Poppi, Peggy O’Shea and I donned flippers, etc., and set out

for our favorite spot-a small reef that lies approximately 100 yards offshore

from the site on which Poppi and my father built their vacation house back in

1959-60. It’s the place where, along with her native Engadine, she felt closest

to Nature and thus happiest.

We swam about for a while, then headed in, Poppi leading the

way. When she reached the tip of the rocky breakwater that guards our little

beach, the first shock hit her. My eldest son Jeffrey, sitting on the beach,

saw there was trouble; he and my daughter-in-law Laura ran to her aid, and

helped her into the shallows, where Laura supported her while Jeffrey ran to

phone for assistance. By now, I had seen that something was going on and rushed

in, as did Ricky, the gardener. When I got to her side, it was clear she was

leaving us. For no more than a couple of minutes, we were frozen there, like a

Pietà by Mantegna or Giovanni Bellini. She was calm; she wasn’t confused, and I

don’t think she was in much pain. “I’m going,” she murmured, and then, seconds

later, “Nigel will know what to do”-a reference to Nigel Pemberton, our oldest

Jamaica chum-and then she was gone.

Thus ended the most extraordinary association of my life,

and, I dare say, of the lives of a great many others. When Poppi came into my

life, in 1949, I was a month away from entering eighth grade. When she left it,

I was two months to the day short of cashing my first Social Security check.

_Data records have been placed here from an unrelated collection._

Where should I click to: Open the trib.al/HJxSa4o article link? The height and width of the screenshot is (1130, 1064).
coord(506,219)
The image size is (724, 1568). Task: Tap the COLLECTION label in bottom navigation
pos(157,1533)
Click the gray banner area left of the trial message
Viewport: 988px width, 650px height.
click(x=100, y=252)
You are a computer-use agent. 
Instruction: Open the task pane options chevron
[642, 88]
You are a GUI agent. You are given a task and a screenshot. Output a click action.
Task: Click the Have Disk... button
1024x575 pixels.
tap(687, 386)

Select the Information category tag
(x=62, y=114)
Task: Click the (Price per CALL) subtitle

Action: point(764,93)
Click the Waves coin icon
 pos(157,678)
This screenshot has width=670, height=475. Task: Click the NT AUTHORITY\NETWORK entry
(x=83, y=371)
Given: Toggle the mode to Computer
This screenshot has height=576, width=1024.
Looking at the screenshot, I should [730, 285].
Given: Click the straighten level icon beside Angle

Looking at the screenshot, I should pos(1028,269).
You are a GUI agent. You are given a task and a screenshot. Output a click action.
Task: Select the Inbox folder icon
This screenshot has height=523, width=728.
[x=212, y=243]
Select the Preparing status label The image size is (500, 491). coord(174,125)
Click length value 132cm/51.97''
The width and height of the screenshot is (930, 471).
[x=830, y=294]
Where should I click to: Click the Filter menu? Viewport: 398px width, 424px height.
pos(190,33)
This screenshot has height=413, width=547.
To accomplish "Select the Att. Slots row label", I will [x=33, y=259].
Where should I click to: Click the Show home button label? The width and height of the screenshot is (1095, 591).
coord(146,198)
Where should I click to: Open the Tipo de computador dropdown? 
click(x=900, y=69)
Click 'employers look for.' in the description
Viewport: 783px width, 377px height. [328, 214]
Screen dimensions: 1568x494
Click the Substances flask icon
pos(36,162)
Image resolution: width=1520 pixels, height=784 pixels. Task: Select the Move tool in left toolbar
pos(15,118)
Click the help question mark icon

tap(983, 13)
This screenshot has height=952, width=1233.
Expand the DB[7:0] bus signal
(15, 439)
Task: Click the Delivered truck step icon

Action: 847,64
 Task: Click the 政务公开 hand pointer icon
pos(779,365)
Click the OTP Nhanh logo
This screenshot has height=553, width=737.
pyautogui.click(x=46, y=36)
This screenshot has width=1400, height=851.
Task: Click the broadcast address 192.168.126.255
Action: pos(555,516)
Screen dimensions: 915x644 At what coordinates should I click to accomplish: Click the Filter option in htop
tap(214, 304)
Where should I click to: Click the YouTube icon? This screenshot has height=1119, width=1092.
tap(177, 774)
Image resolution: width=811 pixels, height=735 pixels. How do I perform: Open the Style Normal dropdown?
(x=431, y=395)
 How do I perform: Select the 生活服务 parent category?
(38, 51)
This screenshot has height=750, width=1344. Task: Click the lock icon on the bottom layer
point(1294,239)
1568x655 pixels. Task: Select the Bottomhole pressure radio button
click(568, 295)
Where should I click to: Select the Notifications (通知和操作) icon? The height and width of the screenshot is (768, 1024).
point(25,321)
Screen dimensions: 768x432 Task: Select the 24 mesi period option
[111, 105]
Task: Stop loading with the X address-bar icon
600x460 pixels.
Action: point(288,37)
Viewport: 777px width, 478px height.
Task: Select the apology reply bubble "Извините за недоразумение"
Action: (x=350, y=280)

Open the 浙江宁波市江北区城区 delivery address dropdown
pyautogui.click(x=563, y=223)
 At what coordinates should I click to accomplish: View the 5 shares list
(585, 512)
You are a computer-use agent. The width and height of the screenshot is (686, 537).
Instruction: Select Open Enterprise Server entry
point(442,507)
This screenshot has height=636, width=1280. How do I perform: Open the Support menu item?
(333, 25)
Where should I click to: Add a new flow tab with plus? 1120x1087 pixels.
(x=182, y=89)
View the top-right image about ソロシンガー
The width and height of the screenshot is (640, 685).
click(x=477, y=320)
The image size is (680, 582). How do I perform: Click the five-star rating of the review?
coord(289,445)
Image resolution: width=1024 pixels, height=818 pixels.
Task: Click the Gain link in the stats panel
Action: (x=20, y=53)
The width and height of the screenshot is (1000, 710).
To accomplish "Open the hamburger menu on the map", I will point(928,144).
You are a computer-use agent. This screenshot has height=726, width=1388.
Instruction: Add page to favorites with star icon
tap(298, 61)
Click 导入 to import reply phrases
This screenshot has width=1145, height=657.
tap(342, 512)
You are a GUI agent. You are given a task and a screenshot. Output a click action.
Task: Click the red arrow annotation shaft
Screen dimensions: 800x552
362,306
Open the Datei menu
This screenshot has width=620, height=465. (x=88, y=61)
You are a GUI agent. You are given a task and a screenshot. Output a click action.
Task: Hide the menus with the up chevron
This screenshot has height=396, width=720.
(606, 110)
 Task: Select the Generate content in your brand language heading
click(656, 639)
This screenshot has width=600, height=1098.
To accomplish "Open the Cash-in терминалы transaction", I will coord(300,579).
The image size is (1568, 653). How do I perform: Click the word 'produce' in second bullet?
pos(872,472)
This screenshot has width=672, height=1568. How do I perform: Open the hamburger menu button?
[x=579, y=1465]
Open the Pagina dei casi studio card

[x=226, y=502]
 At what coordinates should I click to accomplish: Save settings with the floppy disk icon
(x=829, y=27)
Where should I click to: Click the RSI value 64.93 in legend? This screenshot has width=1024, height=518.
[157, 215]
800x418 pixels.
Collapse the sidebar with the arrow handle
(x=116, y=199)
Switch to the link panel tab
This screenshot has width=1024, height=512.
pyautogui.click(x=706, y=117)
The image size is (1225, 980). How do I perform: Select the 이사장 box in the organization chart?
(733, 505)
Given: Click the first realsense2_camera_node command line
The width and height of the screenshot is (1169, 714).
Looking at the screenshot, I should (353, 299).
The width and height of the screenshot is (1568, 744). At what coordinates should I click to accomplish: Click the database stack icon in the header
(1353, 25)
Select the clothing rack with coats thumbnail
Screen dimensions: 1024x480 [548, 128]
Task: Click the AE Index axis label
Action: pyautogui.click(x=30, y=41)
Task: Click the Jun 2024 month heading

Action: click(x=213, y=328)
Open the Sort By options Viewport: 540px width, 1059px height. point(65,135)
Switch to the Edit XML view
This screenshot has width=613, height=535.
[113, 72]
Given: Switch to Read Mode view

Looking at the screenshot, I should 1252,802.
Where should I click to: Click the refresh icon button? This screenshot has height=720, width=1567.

That kind of span deserves thinking about.

She was the sort of person you should only think about in

terms whole and straightforward. Frequently, when the fog of death settles on

the landscape of a life, all that remains to be seen are the shining peaks, and

that’s what we talk about among ourselves or from the lectern at memorial

services. This was a lady, however, whose fascination lay in her fullness.

Especially for me, because the “step-” relationship is never less than

complicated, and needs to be worked at full-time from both ends. I think of our

half-century together as being like a flight above her beloved Alps in a small

plane: frequently bumpy, but never less than breathtaking.

She was born to command. A joke in our family is that, in

all the years we knew and loved her, there is one phrase that none of us ever

heard pass her lips: “Now, what would everyone like to do today?” Some years

ago, in St. Moritz, when I had done something that didn’t fit her book, I

received the following interesting phone call: “Herr Thomas, here is Ernst at

the Palace Hotel. Frau Poppi says I should tell you to go jump in the lake!”

The day after she died, the flags flew at half-mast above the Corviglia Club,

as they did at Tryall. She was about the last of the Old Guard at what was once

the most glamorous, stylish, fun

resort in the world-and the most beautiful-and with her passing disappears all

but the final vestige of something that I doubt can ever be recaptured. Once

again, I think of the words written on the retirement of Ty Cobb, which I

paraphrase: “We will not see her like again, for the game has changed-and not

for the better.”

She was probably the best friend anyone who could fairly

claim her friendship ever had. I have known a lot of people in my life, but

never one who went to bat for her friends with the unflagging, even ferocious

zeal of my Beloved Stepmother. A doctor’s daughter, she had a special feeling

for those whose lives weren’t going well, who had less: less money, less

health, less to fight with. It was old-fashioned noblesse oblige, if you will,

the duty that goes with privilege or comparative advantage, an obligation to

look out for those at whom fortune either scowled or smiled too thinly for her

liking. She was an American citizen, naturalized as soon as she could be after

her marriage to Joe Thomas, and I think she understood-as well as anyone I can

think of-the injunction James Fenimore Cooper lays on his countrymen in The American Democrat , which I have

“re-gendered” to fit: “Liberality is particularly the quality of a gentlewoman

…. She asks no more for herself than she is willing to concede to others. She

feels that her superiority is in her attainments, practices and principles,

which if they are not always moral, are above meanness, and she has usually no

pride in the mere vulgar consequence of wealth.”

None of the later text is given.